David Moonwood, 45, is an 8-year sufferer of SAD. “There’s usually a day in September when I just feel something in the air shift and I know the season has changed”. David goes on to explain that, from that moment on it becomes hard to function in the same way, struggling with alertness and insomnia, as well as depressive tendencies. However, exposing yourself to bright light early on in the day can help relieve the symptoms. “It’s all about having a bright light environment far as I can tell”.
People often consider that time is just a construct of the imagination, but recent research shows that every organ has it own 24-hour clock based on the rising and setting of the sun. “Our bodies are programmed to perform scheduled tasks at specific times during the 24-hour wake-sleep cycle when you consistently act against these clocks, our internal systems start to malfunction”. (Mercola, 2015) Sufferers of SAD may overproduce melatonin, a hormone produced by the pineal gland located just behind the eye. Melatonin signals to our bodies that it can slow our systems down and carry out the necessary tasks whilst our mind rests. However, an excess amount of melatonin can cause depressive symptoms (Bauner A. Brent, 2017).

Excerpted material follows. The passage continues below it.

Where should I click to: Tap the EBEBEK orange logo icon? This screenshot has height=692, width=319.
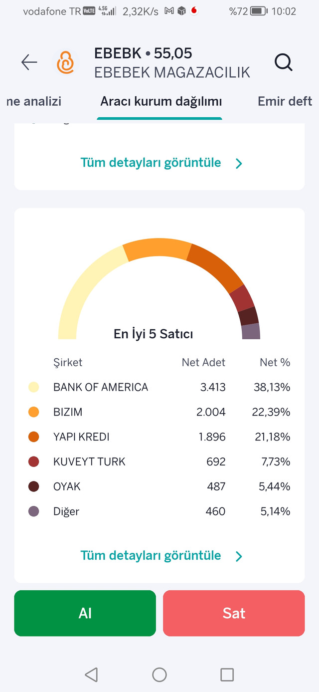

Alarmingly, our modern day habits are harming our body clocks further. With 20.6 million people aged 6 – 64 playing video games in the UK (Ukie, 2018) and 81% of people aged 18 – 22 admitting to playing between the hours of 2 am-6 am at least once a week (Lamola Sakari, 2011), society are damaging their natural melatonin levels. Game enthusiast Chris Edwards, 22, spoke about his preference to game at night saying, “It makes you feel more immersed in the game”. However, research indicates that staying active during the night can be disastrous for your mental health. The blue light emitted from people’s screens is causing the brain to work while it should be resting. In a study carried out by The University of Basel, Switzerland, they found that playing video games between the hours of 10 pm – 6 am increased the risk of depression by up to 44% (Lamola Sakari, 2011).
Light therapy has been tested as an effective way of dealing with Seasonal Affective Disorder, with products such as, the Phillips GoLite Blu and Lumie’s Dawn simulator having had a huge impact on SAD suffers. Coelux has been developing a revolutionary way to look at artificial light. A skylight that perfectly mimics the effect of a bright summers day. The light incorporates nanoparticles that mimic the size of the particles in the atmosphere, and a sophisticated set of optics give the illusion that the projector is an infinite distance away, with the end result being breathtakingly realistic. Selina Fowler, UK representative for Coelux, has found a lot of success in hospitals, specifically MRI rooms. “These rooms tend to be dark with no natural sunlight, the Coelux Skylight is helping to give the patients a better experience”. It doesn’t have to stop at light therapy; blue light-cancelling glasses can help regulate melatonin release to keep your bodies’ body-clock rhythm running efficiently. These products have a high success rate compared to others that help aid depression, due to a certain subtlety to them; we as a nation are self-conscious to openly admit the state of our mental health and these products focus on the everyday use for the everyday user.
The sudden use of electronics has forced our bodies to adjust to our fast-paced lifestyle, which can be at odds to what our natural chemistry is telling us. We need not be resigned to these problems however. In first recognising the problem, solutions such as those mentioned above, in conjunction with continued research can hopefully alleviate the pain and suffering presently experienced.